▽

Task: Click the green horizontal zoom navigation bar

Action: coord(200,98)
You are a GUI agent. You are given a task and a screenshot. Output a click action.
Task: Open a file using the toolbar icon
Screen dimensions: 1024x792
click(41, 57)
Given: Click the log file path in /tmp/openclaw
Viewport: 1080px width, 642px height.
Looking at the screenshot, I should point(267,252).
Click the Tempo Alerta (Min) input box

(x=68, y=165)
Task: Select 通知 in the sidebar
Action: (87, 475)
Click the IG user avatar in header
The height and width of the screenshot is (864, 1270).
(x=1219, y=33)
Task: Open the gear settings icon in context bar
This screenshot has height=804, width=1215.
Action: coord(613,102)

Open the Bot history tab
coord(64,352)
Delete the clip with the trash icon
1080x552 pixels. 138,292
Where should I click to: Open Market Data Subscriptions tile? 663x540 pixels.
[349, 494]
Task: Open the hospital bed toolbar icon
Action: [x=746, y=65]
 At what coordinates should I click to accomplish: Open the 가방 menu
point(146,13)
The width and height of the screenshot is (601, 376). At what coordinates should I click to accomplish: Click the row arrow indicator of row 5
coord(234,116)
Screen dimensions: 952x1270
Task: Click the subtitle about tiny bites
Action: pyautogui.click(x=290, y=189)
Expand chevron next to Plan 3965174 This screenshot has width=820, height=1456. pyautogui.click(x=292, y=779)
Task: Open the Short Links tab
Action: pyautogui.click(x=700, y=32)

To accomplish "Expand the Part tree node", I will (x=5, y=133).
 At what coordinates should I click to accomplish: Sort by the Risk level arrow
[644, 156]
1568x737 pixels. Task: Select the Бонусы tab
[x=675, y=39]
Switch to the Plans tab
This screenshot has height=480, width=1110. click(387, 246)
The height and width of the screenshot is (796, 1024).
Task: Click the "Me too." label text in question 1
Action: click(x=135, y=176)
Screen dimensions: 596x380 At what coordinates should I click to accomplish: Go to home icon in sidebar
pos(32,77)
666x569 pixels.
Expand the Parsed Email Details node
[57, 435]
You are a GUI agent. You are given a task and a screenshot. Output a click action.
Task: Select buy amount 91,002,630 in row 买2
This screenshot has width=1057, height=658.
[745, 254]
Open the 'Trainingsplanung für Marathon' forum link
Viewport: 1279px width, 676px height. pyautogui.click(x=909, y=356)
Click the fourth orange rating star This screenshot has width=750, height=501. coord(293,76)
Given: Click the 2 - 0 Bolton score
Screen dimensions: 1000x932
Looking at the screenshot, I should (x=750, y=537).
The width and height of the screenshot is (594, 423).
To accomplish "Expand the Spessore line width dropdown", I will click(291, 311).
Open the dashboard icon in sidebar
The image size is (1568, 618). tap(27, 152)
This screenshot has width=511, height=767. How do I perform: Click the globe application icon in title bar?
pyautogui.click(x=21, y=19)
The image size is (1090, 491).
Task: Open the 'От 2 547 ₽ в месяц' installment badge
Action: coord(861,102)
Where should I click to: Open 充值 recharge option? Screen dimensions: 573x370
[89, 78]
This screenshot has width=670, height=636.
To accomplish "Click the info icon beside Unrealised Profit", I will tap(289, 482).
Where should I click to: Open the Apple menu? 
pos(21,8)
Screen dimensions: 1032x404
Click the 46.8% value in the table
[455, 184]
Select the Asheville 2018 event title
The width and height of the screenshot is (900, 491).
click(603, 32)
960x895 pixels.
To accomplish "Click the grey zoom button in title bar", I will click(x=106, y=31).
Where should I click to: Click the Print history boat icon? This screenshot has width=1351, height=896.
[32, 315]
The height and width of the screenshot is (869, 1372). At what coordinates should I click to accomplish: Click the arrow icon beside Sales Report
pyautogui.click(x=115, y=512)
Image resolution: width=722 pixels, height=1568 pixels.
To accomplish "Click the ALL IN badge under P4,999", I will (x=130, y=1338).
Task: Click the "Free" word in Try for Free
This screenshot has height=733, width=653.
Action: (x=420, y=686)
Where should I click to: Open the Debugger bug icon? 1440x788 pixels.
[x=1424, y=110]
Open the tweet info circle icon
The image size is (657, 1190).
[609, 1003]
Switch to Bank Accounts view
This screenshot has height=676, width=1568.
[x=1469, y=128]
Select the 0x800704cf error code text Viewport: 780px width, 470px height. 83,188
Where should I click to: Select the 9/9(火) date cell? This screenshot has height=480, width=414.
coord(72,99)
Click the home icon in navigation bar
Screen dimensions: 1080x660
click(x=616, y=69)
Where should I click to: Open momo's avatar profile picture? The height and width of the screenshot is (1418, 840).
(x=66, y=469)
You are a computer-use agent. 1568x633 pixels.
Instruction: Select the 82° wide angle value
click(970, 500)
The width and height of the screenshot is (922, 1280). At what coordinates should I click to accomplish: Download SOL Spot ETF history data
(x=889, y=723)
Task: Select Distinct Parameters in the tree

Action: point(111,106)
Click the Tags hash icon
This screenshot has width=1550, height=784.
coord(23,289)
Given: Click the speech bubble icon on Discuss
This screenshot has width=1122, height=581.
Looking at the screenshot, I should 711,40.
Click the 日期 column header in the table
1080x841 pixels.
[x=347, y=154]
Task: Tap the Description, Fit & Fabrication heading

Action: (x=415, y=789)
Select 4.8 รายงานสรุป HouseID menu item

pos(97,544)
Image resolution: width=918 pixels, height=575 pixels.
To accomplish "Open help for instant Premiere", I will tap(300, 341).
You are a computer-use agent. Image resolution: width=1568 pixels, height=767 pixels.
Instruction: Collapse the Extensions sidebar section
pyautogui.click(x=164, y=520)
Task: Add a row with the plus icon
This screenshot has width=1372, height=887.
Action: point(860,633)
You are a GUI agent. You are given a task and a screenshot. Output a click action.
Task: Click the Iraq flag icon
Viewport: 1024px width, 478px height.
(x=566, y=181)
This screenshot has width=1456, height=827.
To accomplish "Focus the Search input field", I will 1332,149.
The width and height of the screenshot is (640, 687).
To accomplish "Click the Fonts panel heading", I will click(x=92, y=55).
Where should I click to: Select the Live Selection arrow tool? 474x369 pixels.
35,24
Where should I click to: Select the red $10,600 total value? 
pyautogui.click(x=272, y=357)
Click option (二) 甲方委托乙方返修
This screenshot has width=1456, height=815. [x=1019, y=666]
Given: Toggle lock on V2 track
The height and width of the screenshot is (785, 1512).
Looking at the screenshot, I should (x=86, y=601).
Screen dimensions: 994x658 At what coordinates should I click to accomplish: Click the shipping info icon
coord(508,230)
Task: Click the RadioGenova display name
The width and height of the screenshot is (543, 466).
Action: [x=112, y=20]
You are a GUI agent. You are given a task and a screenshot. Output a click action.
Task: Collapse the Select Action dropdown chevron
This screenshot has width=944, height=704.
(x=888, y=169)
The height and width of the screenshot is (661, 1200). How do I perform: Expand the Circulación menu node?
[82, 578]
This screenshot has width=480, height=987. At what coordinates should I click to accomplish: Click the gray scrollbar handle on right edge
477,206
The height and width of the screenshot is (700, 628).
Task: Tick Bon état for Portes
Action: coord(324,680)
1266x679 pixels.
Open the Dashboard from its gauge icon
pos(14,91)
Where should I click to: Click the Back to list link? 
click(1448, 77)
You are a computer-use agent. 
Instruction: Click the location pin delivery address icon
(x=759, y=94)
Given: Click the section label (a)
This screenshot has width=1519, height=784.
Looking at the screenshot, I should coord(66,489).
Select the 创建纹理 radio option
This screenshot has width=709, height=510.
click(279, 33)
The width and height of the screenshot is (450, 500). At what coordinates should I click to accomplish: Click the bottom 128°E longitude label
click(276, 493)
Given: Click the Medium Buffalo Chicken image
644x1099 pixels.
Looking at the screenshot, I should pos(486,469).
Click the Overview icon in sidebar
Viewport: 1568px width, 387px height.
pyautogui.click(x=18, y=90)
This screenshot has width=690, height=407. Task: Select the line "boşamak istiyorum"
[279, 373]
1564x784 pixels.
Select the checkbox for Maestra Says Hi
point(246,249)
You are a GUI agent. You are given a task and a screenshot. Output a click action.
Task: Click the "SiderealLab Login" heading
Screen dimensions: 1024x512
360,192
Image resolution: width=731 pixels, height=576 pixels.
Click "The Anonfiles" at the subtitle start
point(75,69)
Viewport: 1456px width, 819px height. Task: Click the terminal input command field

△

§ Work task
Where the string "dropdown" occurs in a line of the listing, copy the line.

§ Completed exercise
To accomplish "Expand the Spessore line width dropdown", I will click(291, 311).
Task: Collapse the Select Action dropdown chevron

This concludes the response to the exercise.